___ Input material

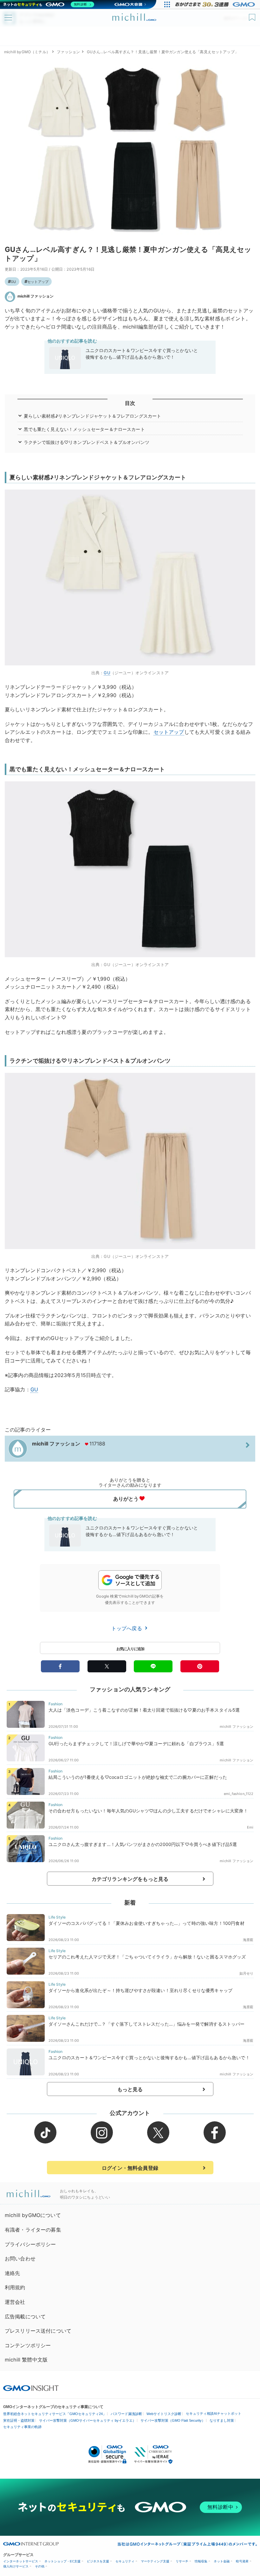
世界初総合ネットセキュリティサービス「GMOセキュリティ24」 (54, 2414)
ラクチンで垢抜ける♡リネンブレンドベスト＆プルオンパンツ (86, 442)
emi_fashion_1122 (239, 1793)
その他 (39, 2566)
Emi (250, 1827)
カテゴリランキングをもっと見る (130, 1879)
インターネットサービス (20, 2561)
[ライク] (253, 15)
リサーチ (182, 2561)
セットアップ (38, 281)
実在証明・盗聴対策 (19, 2420)
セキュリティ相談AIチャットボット (213, 2413)
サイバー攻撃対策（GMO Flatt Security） (172, 2420)
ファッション (68, 51)
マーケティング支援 (155, 2561)
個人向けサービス (16, 2566)
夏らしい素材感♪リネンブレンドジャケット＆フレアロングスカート (92, 416)
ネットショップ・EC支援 (62, 2561)
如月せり (246, 1973)
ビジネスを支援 (98, 2561)
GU (13, 281)
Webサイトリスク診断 (163, 2414)
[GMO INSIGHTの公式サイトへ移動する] (31, 2388)
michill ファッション (35, 296)
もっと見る (130, 2089)
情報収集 (201, 2561)
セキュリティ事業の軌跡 (22, 2427)
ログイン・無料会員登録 (130, 2168)
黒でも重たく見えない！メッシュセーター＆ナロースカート (84, 429)
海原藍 (248, 1940)
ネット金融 (222, 2561)
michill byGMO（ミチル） (27, 51)
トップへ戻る (127, 1628)
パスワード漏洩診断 (126, 2414)
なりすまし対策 (222, 2420)
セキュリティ (124, 2561)
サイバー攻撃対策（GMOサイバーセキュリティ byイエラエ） (87, 2420)
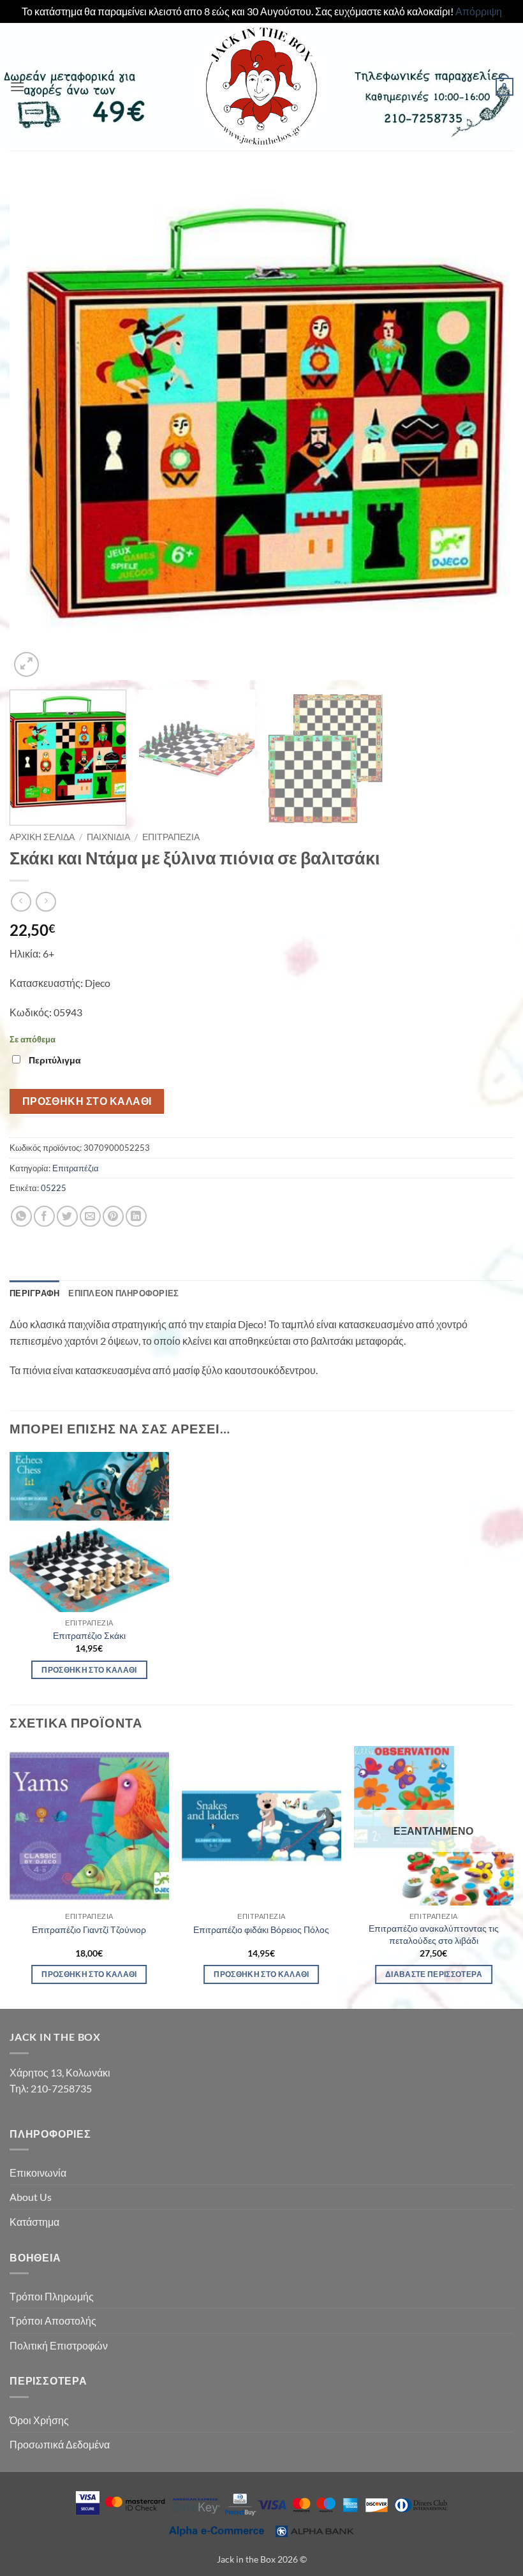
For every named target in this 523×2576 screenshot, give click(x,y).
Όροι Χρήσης (39, 2420)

______

Check the data for lines with "サイバー攻撃対策" and give only their number.

2